> _EXERCICE PROPOSÉ A_
Répondez à ces questions sur le portrait de Laurence Suhner, une réponse par ligne :
(i) Combien de pages compte Vestiges ?
(ii) À quel âge a-t-elle rédigé son premier texte ?
(iii) Quelle partie de son corps un accident lui a-t-il bloquée ?
> _EXERCICE PROPOSÉ B_
Poursuivez le portrait de Laurence Suhner après sa dernière phrase.

> _TEXTE FOURNI_
<<<<
Premier volume d’une trilogie intitulée QuanTika, Vestiges fait plus de 500 pages et tient toutes ses promesses dans un crescendo parfaitement maîtrisé. On en redemande. La suite de ce «planet opera» inscrit à la tangente de la science et du mysticisme sera «exponentielle», promet l’auteure. On la croit.

Née à Genève au temps où l’homme mettait le pied sur la Lune, Laurence Suhner a grandi avec la science-fiction. Elle se passionne pour Yoko Tsuno, l’électronicienne dessinée par Roger Leloup, elle est amoureuse de Valérian, l’agent spatio-temporel imaginé par Christin et Mézières. Elle a 9 ans lorsqu’elle rédige son premier texte: la fin de Services Secrets Soucoupes, d’Henri Vernes, ne lui a pas plu. Elle aurait préféré que des extraterrestres pilotent les soucoupes plutôt que des voyageurs du futur. Alors elle réécrit les derniers chapitres de ce Bob Morane, et son père, économiste avec lequel elle imagine des scénarios d’aventures archéologiques, tape à la machine la conclusion révisée.

Quand elle a 11 ans, un ami de son père lui prête La Plaie, de Nathalie C. Henneberg. La lecture de ce space opera ténébreux la frappe d’une évidence: elle écrira de la science-fiction. Elle atteint ce but par des chemins détournés. Après des études de lettres et une licence en égyptologie, elle apprend le dessin en autodidacte, suit une école de design. Elle travaille dans un laboratoire d’infographies 3D, Miralab, pour lequel elle réalise des clones de personnalités. Elle fait des story-boards pour le cinéma et publie des bandes dessinées comme Le Secret de Chimneys, sur un scénario de François Rivière.

Au début du IIIe millénaire, la dessinatrice se met à penser à un vaisseau fantôme suspendu au-dessus d’une planète lointaine. A des colons qui rencontrent ceux qui les ont précédés, des milliers d’années plus tôt. Elle en tire un scénario de bande dessinée. Un accident lui bloque le bras droit. Momentanément empêchée de dessiner, elle franchit le pas tant ajourné. «J’ai tardé à me mettre à l’écriture. Je n’osais pas, cela me dépassait.» Elle s’en félicite, car sous forme dessinée Vestiges n’aurait pas pu exprimer tout son suc – la part dévolue à la physique quantique aurait été réduite.
>>>>
> _MATÉRIEL FOURNI_
<<<<
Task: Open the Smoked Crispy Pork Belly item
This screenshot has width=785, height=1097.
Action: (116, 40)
>>>>
<<<<
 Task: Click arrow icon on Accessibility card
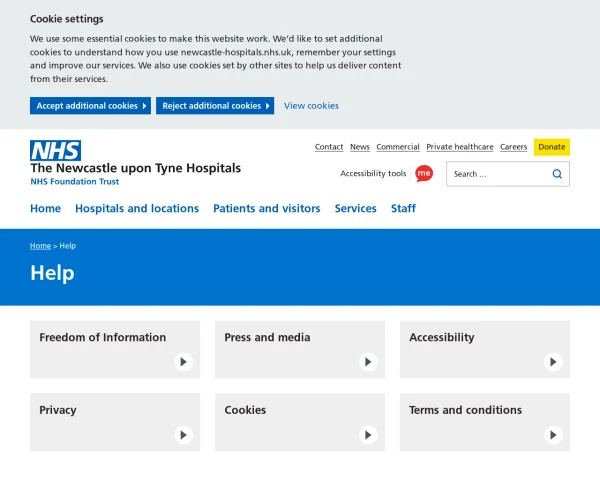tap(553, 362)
>>>>
<<<<
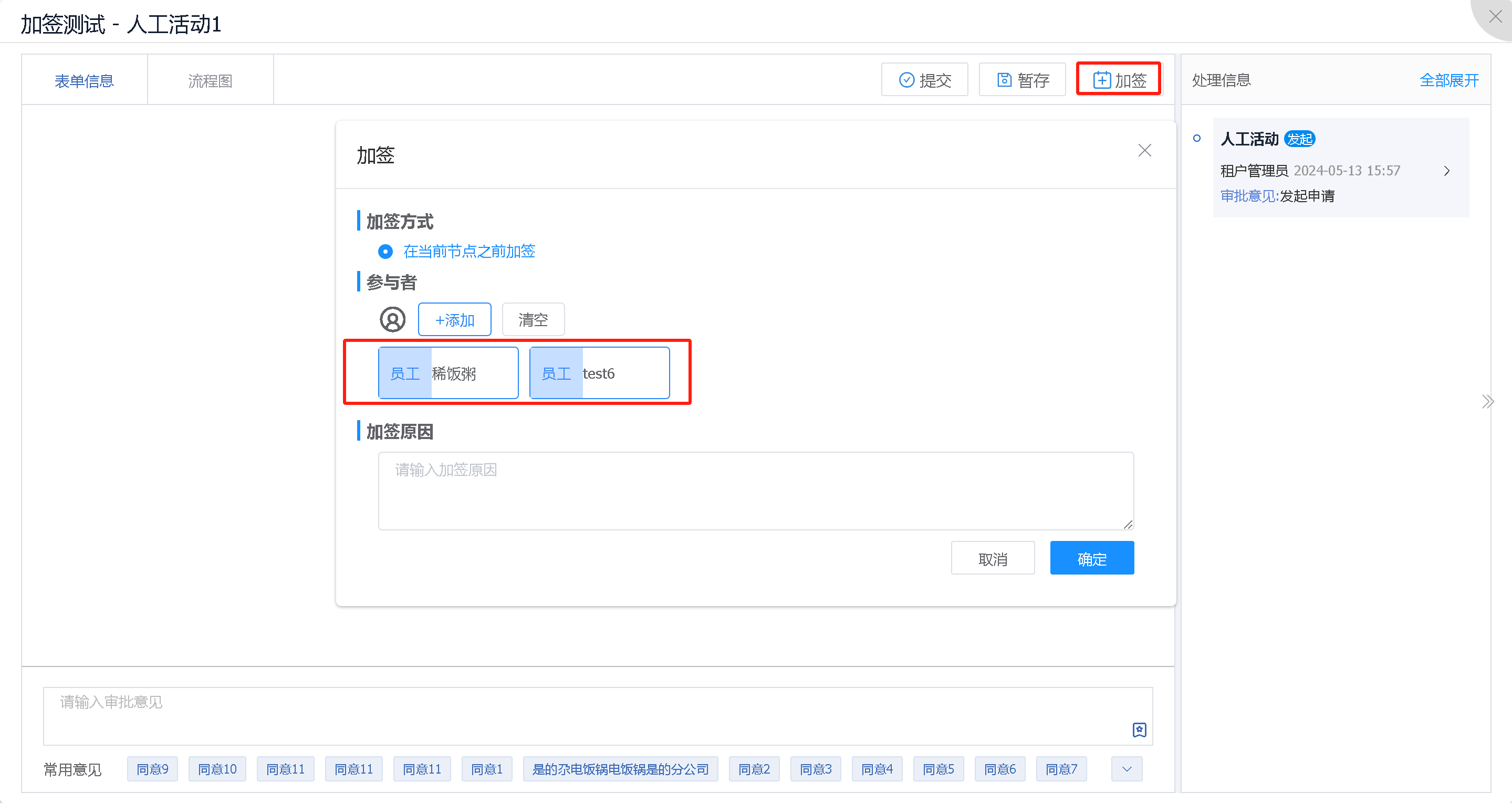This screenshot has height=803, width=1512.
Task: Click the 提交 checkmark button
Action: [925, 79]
>>>>
> _RÉPONSE ATTENDUE A_
(i) Plus de 500 pages.
(ii) À 9 ans.
(iii) Le bras droit.

> _RÉPONSE ATTENDUE B_
La science-fiction est plutôt une affaire d’hommes. Laurence Suhner découvre les préjugés qui entourent le genre. A la Fnac, elle surprend un client qui a son livre en main. Elle l’encourage à la lire, il décline au prétexte que «ça doit être de la science-fiction pour filles»… Mais non, c’est de la hard science, s’indigne-t-elle.

Pour visualiser les personnages, les décors, les machines, pour affiner une mise en scène complexe, Laurence Suhner dessine. Ces croquis (visibles sur www.quantika-sf.com ) déterminent l’extrême précision des descriptions. Et les Bâtisseurs, ces extraterrestres dont la morphologie dépasse l’entendement du lecteur, les a-t-elle esquissés? «Oui, mais je ne les montrerai jamais», dit-elle sans ambages, privilégiant la puissance de l’imagination.

Vestiges évoque quelques œuvres fameuses. On pense aux neiges éternelles de La Main gauche de la nuit, d’Ursula Le Guin, au vaisseau géant de Rendez-vous à Rama, d’Arthur C. Clarke, aux ruines d’une civilisation perdue dans Montagnes hallucinées, de Lovecraft, que Laurence Suhner adore. Son «maître» est toutefois contemporain, il s’agit de Robert Charles Wilson, auteur entre autres chefs-d’œuvre du prodigieux Blind Lake qui, sur le thème de l’intelligence quantique, se rapproche de Vestiges.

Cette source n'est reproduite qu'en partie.